** Work instruction **
How many lines below contain the string "link"? Reply with the figure and no further words.

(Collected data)
--------

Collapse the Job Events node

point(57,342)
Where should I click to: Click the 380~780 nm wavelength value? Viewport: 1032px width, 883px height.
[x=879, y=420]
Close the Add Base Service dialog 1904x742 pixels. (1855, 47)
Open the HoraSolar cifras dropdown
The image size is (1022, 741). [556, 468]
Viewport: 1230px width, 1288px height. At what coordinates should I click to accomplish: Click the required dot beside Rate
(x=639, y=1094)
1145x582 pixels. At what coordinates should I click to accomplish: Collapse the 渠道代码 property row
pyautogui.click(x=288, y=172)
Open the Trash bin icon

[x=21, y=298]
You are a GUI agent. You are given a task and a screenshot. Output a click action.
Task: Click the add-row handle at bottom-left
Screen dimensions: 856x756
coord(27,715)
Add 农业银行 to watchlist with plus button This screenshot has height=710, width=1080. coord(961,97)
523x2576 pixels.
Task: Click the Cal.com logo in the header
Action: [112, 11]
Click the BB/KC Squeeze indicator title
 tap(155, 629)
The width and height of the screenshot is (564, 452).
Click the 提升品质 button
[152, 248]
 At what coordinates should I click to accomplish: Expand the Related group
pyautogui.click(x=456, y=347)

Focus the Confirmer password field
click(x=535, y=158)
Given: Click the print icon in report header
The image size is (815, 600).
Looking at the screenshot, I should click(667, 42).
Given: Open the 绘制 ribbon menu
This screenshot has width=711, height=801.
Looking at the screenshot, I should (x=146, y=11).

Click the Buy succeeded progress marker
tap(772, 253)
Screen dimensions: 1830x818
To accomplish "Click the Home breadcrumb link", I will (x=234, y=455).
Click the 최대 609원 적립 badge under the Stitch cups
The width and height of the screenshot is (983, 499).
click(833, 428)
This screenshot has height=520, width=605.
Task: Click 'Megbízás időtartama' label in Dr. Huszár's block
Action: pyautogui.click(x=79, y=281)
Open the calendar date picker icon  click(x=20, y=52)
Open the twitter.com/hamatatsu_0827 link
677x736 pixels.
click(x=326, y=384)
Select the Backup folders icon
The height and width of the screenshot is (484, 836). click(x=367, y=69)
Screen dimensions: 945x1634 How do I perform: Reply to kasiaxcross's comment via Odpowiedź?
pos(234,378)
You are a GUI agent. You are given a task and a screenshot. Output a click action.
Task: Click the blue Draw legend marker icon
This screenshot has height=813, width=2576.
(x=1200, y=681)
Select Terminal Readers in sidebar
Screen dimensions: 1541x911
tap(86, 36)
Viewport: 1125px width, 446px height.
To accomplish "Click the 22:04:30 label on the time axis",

--------

** Answer for the task **
2